Computing four elements at a time

• 我们在子程序AddDot1x4中一次计算4个元素，该子程序一次执行4个内部乘积
• Optimization_1x4_3 · flame/how-to-optimize-gemm Wiki (github.com)
• 现在我们内联(inline)四个独立的内积，并将循环融合为一个，从而在一个循环中同时计算四个内积:
• Optimization_1x4_4 · flame/how-to-optimize-gemm Wiki (github.com)
• Optimization_1x4_5 · flame/how-to-optimize-gemm Wiki (github.com)

在这一点上，我们开始看到一些性能改进:

Optimization_1x4_3

/* Create macros so that the matrices are stored in column-major order */

#define A(i,j) a[ (j)*lda + (i) ]
#define B(i,j) b[ (j)*ldb + (i) ]
#define C(i,j) c[ (j)*ldc + (i) ]

/* Routine for computing C = A * B + C */

void AddDot( int, double *, int, double *, double * );
void AddDot1x4( int, double *, int,  double *, int, double *, int )

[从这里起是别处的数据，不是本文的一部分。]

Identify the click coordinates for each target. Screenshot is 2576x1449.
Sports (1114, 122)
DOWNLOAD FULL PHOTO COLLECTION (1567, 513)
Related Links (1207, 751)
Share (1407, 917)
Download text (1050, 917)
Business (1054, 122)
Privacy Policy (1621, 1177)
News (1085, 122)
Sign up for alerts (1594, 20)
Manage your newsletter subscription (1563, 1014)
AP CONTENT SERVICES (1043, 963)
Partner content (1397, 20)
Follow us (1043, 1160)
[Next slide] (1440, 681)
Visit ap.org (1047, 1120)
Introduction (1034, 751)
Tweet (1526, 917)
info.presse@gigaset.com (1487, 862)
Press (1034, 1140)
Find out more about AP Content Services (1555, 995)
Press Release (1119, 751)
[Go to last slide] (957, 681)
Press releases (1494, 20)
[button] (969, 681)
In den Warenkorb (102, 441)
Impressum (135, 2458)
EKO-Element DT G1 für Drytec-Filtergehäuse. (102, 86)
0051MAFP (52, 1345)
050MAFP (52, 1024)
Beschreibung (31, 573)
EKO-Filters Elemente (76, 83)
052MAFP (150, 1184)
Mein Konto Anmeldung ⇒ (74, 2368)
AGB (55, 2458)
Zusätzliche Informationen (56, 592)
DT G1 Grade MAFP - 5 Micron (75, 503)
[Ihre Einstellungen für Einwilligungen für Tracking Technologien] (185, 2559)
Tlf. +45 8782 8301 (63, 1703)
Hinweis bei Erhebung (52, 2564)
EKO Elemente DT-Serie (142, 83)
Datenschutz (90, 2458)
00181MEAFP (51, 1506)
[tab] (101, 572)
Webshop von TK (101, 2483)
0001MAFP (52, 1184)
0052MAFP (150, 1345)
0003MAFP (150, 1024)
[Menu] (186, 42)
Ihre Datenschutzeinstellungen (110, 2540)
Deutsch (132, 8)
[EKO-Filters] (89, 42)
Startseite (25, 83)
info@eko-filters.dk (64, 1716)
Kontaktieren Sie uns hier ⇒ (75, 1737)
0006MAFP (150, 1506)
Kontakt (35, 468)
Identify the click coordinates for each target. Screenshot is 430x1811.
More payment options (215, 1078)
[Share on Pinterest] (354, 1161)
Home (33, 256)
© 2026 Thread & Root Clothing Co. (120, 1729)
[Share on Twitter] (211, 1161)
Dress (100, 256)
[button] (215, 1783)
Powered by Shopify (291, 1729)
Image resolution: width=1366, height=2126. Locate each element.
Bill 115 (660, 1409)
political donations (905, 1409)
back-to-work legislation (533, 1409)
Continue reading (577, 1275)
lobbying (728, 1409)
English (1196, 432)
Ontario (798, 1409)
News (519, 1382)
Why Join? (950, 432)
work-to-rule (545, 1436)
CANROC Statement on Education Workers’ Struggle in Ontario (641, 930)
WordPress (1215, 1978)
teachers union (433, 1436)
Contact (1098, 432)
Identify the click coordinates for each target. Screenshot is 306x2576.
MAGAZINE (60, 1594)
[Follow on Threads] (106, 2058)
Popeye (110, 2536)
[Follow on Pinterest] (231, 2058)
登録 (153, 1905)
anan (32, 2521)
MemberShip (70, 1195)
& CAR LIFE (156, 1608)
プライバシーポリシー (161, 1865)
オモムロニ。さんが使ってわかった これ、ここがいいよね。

void MY_MMult( int m, int n, int k, double *a, int lda, 
                                    double *b, int ldb,
                                    double *c, int ldc )
{
  int i, j;

  for ( j=0; j<n; j+=4 ){        /* Loop over the columns of C, unrolled by 4 */
    for ( i=0; i<m; i+=1 ){        /* Loop over the rows of C */
      /* Update C( i,j ), C( i,j+1 ), C( i,j+2 ), and C( i,j+3 ) in
	 one routine (four inner products) */
	  //相交于上个版本，把4个AddDot合并成了一个AddDot1x4
      AddDot1x4( k, &A( i,0 ), lda, &B( 0,j ), ldb, &C( i,j ), ldc );
    }
  }
}


void AddDot1x4( int k, double *a, int lda,  double *b, int ldb, double *c, int ldc )
{
  /* So, this routine computes four elements of C: 

           C( 0, 0 ), C( 0, 1 ), C( 0, 2 ), C( 0, 3 ).  

     Notice that this routine is called with c = C( i, j ) in the
     previous routine, so these are actually the elements 

           C( i, j ), C( i, j+1 ), C( i, j+2 ), C( i, j+3 ) 
	  
     in the original matrix C */ 
  //一次AddDot1x4完成四次AddDot运算
  AddDot( k, &A( 0, 0 ), lda, &B( 0, 0 ), &C( 0, 0 ) );
  AddDot( k, &A( 0, 0 ), lda, &B( 0, 1 ), &C( 0, 1 ) );
  AddDot( k, &A( 0, 0 ), lda, &B( 0, 2 ), &C( 0, 2 ) );
  AddDot( k, &A( 0, 0 ), lda, &B( 0, 3 ), &C( 0, 3 ) );
}


/* Create macro to let X( i ) equal the ith element of x */

#define X(i) x[ (i)*incx ]

void AddDot( int k, double *x, int incx,  double *y, double *gamma )
{
  /* compute gamma := x' * y + gamma with vectors x and y of length n.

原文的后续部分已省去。